Sükunet, hayatın en vazgeçilmez değerlerinden biridir, bir insanın içindeki sessizlik ve dinginlik, onun duruşunu güçlendirir, bakışını berraklaştırır ve sözünü anlamlı kılar. Sükunet, yalnızca bireysel bir erdem değildir aynı zamanda çevresine de huzur ve güven aşılayan bir güçtür. Değer kazanmanın ve insanlara örnek olmanın en sessiz ama en etkili yollarından biridir.
Ne var ki günümüz dünyasında sükunet neredeyse unutulmuş, yerini telaş, acelecilik ve öfke almıştır. İnsanlar artık dinlemeyi, anlamayı ve beklemeyi çoktandır unutmuş durumdalar, onun içinde tepkilerini düşünmeden ortaya koyar hale gelmiştir. Sükunet, zayıflık olarak algılanırken, telaş, sabır ve derin düşünceyi gölgeleyen bir araç haline gelmiştir. Oysa gerçek güç, gürültüde değil sessizlikte, acelede değil dinginlikte gizlidir.
Sükunet sadece bir davranış biçimi değildir o aynı zamanda hayatı yorumlama, olayları anlama ve duyguları yönetmenin en önemli şeklidir. Sabredebilmek, düşünerek konuşabilmek, bir adım geri çekilip durumu değerlendirebilmek… Bunlar, sükunetin en somut işaretleridir. Sükunetli insan, yalnızca kendisine hakim olmaz, çevresine de denge ve huzur verir. Bu değer kaybolduğunda, ilişkiler kırılganlaşır, toplum yorulur ve insanlar birbirine yabancılaşır.

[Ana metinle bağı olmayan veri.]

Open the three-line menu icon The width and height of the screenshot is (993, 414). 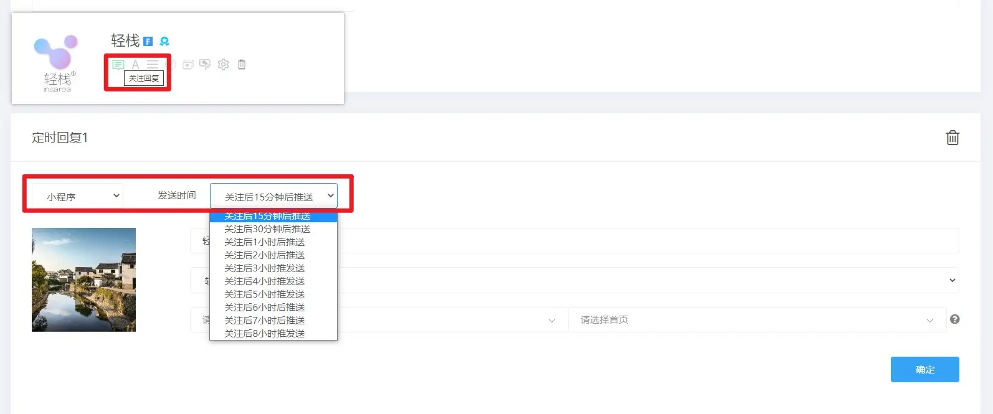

Bugün sükunetin eksikliği, modern hayatın karmaşasında, yoğun gürültü ve hızın içinde kendini hissettirir. Oysa sükunet, insanın kendini duyabilmesi ve anlamlı bir yaşam sürdürebilmesi için vazgeçilmezdir. İçsel sessizliği kaybetmiş insan, hem kendine hem de çevresine karşı körleşir. Sükunet, kaybolduğunda yalnızca sözler yükselmez, hayatın anlamı da yavaş yavaş silinir.
“Gürültü büyür, fakat gerçek güç her zaman sükunetin içindedir.”